Affected by a weak El Nino, winter weather in the United States will be warmer in the West and cooler and wetter in the South and Southeast, U.S. government experts predicted Thursday in their final winter forecast.
The U.S. East, including the Northeast which is the biggest consumer of heating oil in the world, should get cooler-than-average temperatures, according to the forecast.
“This event is expected to continue into early 2005 but remain much weaker than the 1997-1998 El Nino that greatly affected parts of California,” said Wayne Higgins, a scientist with the National Oceanic and Atmospheric Administration’s Climate Prediction Center.
El Nino, which is Spanish for “the little boy,” is an abnormal warming of water in the Pacific Ocean every three or so years that can wreak havoc with global weather patterns.
NOAA also said that drought will worsen in the Northwest and Ohio Valley regions due to drier-than-normal weather.
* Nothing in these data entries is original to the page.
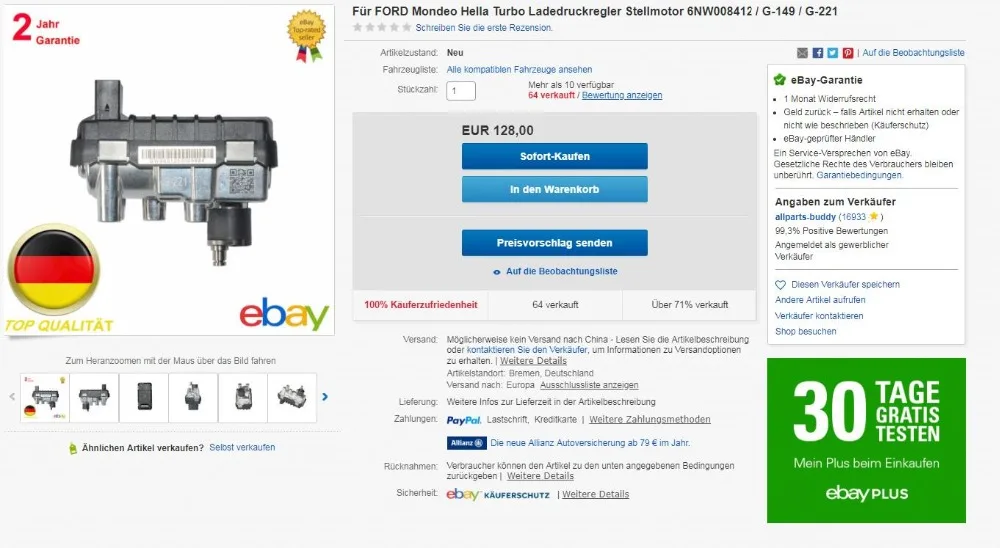Click Preisvorschlag senden button
1000x548 pixels.
click(555, 243)
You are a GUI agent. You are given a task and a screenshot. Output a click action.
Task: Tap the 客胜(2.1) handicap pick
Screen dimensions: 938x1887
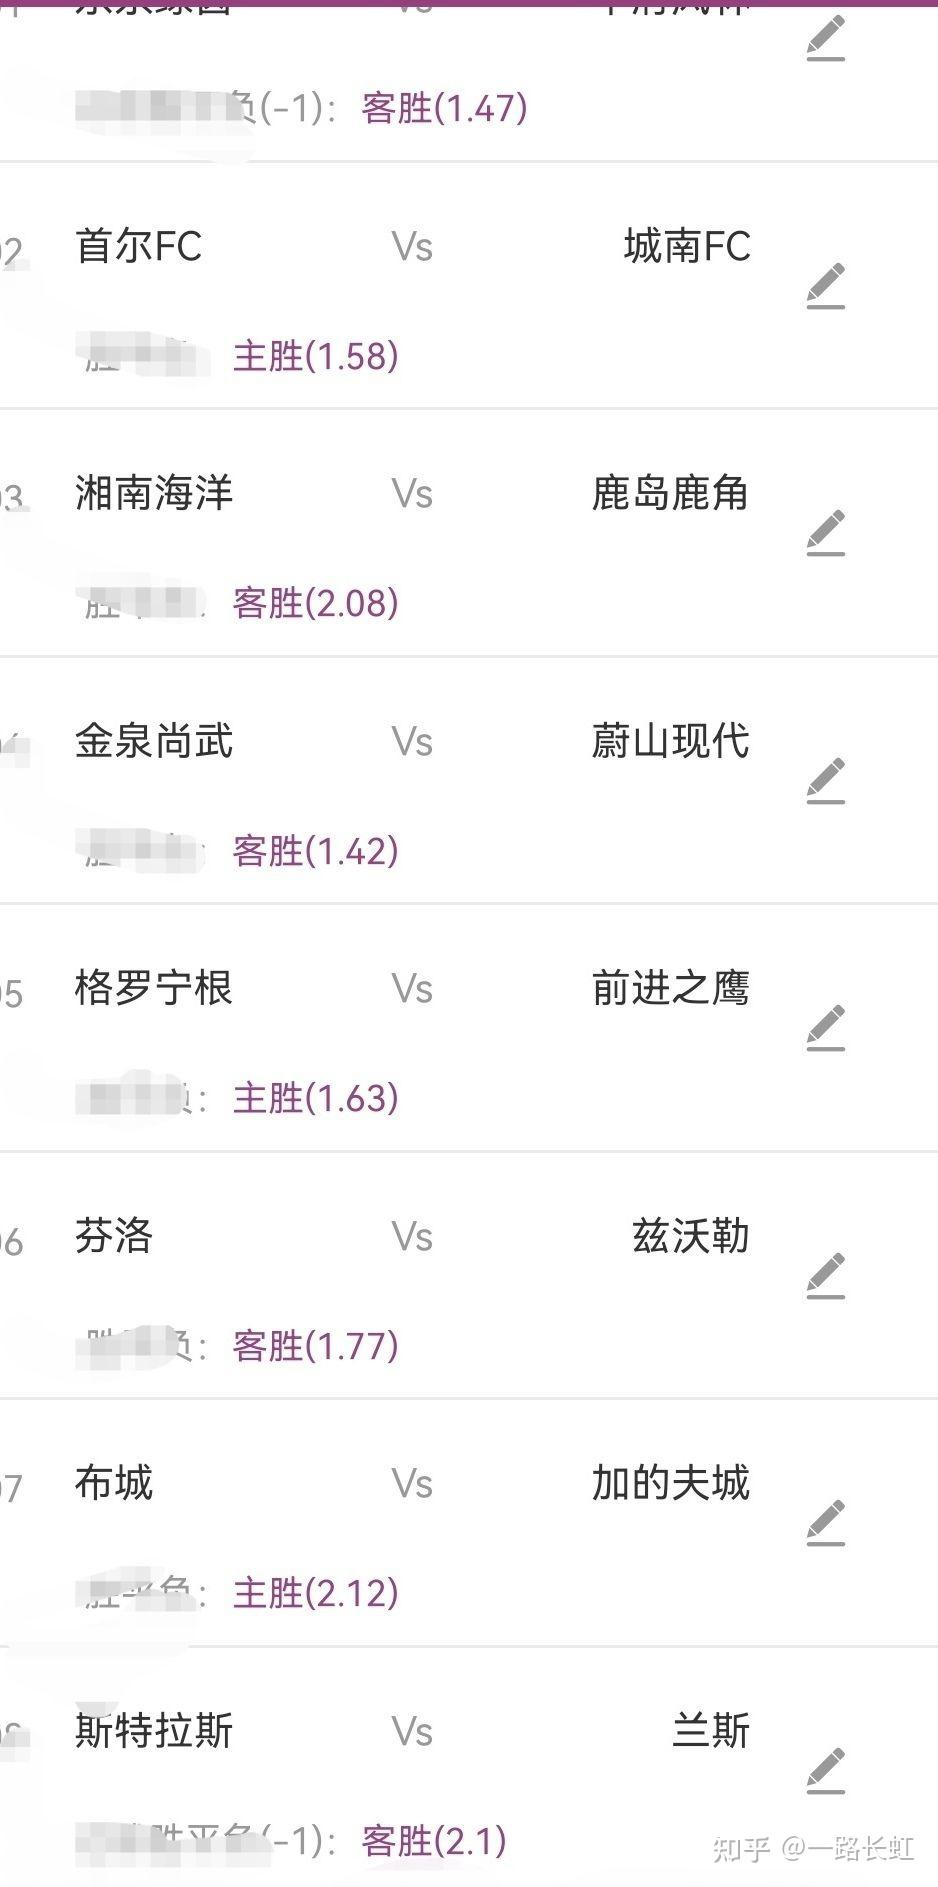(x=433, y=1841)
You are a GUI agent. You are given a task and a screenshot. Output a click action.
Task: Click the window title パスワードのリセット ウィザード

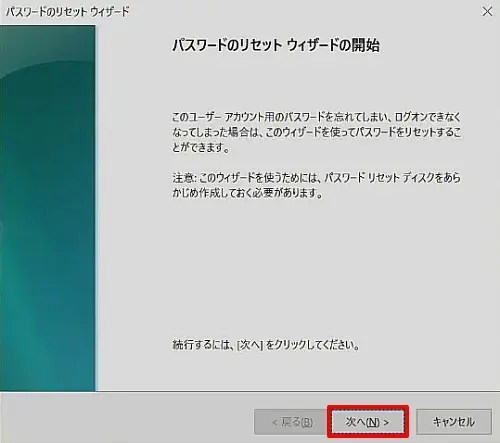tap(68, 12)
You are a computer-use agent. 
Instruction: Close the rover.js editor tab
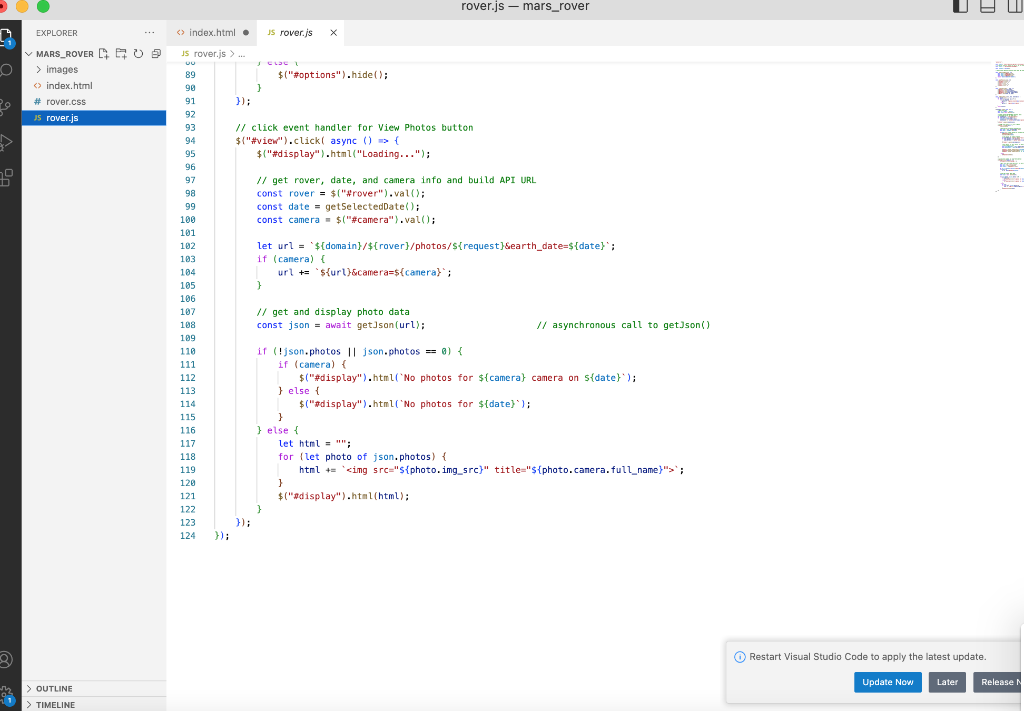[x=334, y=33]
Drought will lessen in parts of the Southwest, however.
Wetter-than-average weather will blanket the South from New Mexico to Texas and Louisiana, NOAA said.
In its forecast, the weather agency said the mid-Atlantic Coast States, the southern Ohio Valley, the Tennessee Valley, the Southeast, the lower Mississippi Valley and eastern sections of Texas will be cooler than normal.
Warmer-than-average temperatures will cover the West, the Rockies and Alaska and Hawaii.
NOAA’s winter forecast is for December 2004 through February 2005.